It’s funny, I’ve never really found the worlds of art and flickr to have that much overlap. Just look at the number of photos posted after the Maker Faire 2006 [4,055] compared to those posted after, say, Art Basel [295].
But it turns out some artists have a fairly deep presence on flickr–and by some artists, I mean Olafur Eliasson. There are over 600 photos referencing Olafur in either the tags or the text. [At Tropolism, Olafur posse member Chad posted about a particularly sweet photoset [above] from republish.org, which was taken at an opening last week in Berlin at Galery Aedes.]
[An aside on the one-name thing: people drop single last names all the time in the art world, “Oh, I have some Gursky, some Richter, Demand…” But there are a few artists who get the first-name treatment–Maurizio, Olafur, and Felix come to mind–and it’s funny how different the implications of intimacy make it sound. Whether it’s actually there or not, there’s a hint of friendship/confidance, like saying ‘Marty’ instead of ‘Scorsese’ or babbling about Bob at Sundance. This can obviously be both good and embarassingly tacky.]
Anyway, it makes a certain sense that Olafur’s work turns up as frequently as it does. First, it’s pretty sexy, and it looks hard to take a bad picture of it. Second, the elements of spectacle he explores make people want to take pictures of it. But most importantly, I think, is the self-conscious experiential nature of the work itself: it is art about the experience of perceiving and seeing, not just art, but everything. And that’s the sweet confluence with flickr, a site where people who pay attention to seeing–and photographing–the world as they experience it meet and mingle.
Taken even further, you could look at how Eliasson’s own taxonomy/typology/experiential photography resonates with the tag-friendly world of flickr, as if flickr-ites’ collective efforts are generating their own Eliasson-style photogrids of Icelandic landscapes, or waterfalls or geodesic domes. I love this one, for example, “F— Off, Olafur Eliasson,” [left] with the caption, “I was taking snaps of Icelandic Lighthouses long before that twat,” which both hits and totally misses the point. [There are tools now for creating photogrids from flickr images, pal, so have at it.]

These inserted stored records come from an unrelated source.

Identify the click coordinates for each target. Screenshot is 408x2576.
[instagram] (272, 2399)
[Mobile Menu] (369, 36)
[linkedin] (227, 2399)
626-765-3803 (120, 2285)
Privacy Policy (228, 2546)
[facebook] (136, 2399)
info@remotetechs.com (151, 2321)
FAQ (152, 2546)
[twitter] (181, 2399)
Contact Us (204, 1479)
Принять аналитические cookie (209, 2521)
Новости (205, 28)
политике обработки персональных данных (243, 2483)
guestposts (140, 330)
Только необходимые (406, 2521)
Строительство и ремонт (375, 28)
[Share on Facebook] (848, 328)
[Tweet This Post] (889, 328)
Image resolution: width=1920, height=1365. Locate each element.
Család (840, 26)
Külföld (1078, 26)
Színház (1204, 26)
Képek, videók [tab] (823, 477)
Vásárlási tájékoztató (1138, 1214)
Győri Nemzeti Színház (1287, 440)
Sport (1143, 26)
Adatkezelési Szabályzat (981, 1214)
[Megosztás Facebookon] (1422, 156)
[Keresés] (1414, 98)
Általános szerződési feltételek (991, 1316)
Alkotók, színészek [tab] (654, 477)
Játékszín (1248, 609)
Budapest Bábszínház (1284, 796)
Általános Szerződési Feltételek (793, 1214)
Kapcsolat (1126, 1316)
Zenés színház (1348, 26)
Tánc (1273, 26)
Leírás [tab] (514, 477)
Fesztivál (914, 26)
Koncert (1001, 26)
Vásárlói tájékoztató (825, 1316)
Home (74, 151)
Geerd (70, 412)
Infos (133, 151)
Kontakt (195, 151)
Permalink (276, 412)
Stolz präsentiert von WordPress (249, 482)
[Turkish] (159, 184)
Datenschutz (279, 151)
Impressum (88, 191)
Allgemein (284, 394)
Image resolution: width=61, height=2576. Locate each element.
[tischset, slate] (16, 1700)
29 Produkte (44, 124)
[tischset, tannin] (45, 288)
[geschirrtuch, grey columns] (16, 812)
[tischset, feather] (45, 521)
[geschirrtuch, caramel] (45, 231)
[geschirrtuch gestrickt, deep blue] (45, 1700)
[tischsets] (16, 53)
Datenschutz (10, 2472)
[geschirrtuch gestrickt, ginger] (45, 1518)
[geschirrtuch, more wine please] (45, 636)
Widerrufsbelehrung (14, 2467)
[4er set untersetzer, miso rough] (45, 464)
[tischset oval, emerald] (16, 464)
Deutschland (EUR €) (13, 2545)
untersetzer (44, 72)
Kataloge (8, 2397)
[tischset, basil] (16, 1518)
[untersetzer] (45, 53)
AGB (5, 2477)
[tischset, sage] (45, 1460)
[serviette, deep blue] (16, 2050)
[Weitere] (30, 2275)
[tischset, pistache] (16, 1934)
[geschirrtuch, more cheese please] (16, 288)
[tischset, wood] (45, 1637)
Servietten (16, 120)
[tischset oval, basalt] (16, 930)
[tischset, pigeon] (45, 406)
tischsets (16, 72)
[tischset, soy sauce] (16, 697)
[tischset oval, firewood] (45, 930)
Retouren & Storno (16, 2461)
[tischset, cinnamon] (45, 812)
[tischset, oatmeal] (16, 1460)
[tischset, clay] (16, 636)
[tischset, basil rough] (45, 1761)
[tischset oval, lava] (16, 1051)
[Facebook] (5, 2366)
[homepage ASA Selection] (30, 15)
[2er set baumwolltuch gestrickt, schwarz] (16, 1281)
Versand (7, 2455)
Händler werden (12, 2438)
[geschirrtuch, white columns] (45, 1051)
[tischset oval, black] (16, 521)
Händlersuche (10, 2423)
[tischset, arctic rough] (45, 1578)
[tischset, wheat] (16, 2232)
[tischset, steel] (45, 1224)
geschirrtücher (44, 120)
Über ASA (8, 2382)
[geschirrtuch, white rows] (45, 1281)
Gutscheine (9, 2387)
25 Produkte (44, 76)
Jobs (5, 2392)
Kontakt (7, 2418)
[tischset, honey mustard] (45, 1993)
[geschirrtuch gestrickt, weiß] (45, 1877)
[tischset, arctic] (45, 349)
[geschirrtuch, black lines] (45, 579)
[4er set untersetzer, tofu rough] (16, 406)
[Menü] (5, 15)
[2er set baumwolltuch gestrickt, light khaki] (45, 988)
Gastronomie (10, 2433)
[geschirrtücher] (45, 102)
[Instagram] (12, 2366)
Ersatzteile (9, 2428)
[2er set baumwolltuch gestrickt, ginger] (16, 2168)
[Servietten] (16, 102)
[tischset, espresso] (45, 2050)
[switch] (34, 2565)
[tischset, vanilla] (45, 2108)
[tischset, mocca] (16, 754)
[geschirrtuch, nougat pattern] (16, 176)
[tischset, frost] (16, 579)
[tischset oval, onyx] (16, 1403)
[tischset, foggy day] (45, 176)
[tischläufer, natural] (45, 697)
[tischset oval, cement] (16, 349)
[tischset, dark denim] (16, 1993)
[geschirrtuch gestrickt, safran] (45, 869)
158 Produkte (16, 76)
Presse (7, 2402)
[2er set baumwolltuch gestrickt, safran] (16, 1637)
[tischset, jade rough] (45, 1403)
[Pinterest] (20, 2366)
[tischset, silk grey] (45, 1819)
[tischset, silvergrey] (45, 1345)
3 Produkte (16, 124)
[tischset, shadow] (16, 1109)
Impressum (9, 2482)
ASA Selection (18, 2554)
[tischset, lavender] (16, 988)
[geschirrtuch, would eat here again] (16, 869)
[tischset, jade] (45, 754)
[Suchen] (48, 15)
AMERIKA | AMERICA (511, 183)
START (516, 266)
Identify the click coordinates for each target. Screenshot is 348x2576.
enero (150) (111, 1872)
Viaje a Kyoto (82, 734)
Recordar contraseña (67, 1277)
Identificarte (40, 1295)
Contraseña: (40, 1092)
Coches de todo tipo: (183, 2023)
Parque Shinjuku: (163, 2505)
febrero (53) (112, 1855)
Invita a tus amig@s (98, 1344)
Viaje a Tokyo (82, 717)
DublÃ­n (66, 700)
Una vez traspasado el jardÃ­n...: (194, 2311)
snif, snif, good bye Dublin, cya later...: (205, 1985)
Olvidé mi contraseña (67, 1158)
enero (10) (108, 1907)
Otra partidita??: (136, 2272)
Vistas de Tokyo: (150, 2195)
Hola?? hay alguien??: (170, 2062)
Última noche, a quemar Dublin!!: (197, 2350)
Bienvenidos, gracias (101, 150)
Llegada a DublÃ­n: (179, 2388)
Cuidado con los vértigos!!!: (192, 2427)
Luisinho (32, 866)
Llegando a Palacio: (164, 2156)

Olafur himself seems to be adapting his work to account for this collective/collaborative element, and not just by making less photographic work [although that does seem to be the case, which bugs, because I still want me some, and it’s getting harder and more expensive to come by]. At least three times, including in the 2004 The cubic structural evolution project , [on flickr here, of course] and his work in the 2005 Tirana Biennial, the artist put hundreds of pounds of white Lego blocks into the hands of the audience, who built utopian fantasy cityscapes with them.
With flickr, then, it’s Olafur Eliasson’s world; we just live in it. And vice versa.
Olafur Eliasson: Mediating Space – A Laboratory runs through July 20 at Aedes am Pfefferberg, Christinenstr.18/19, 10119 Berlin.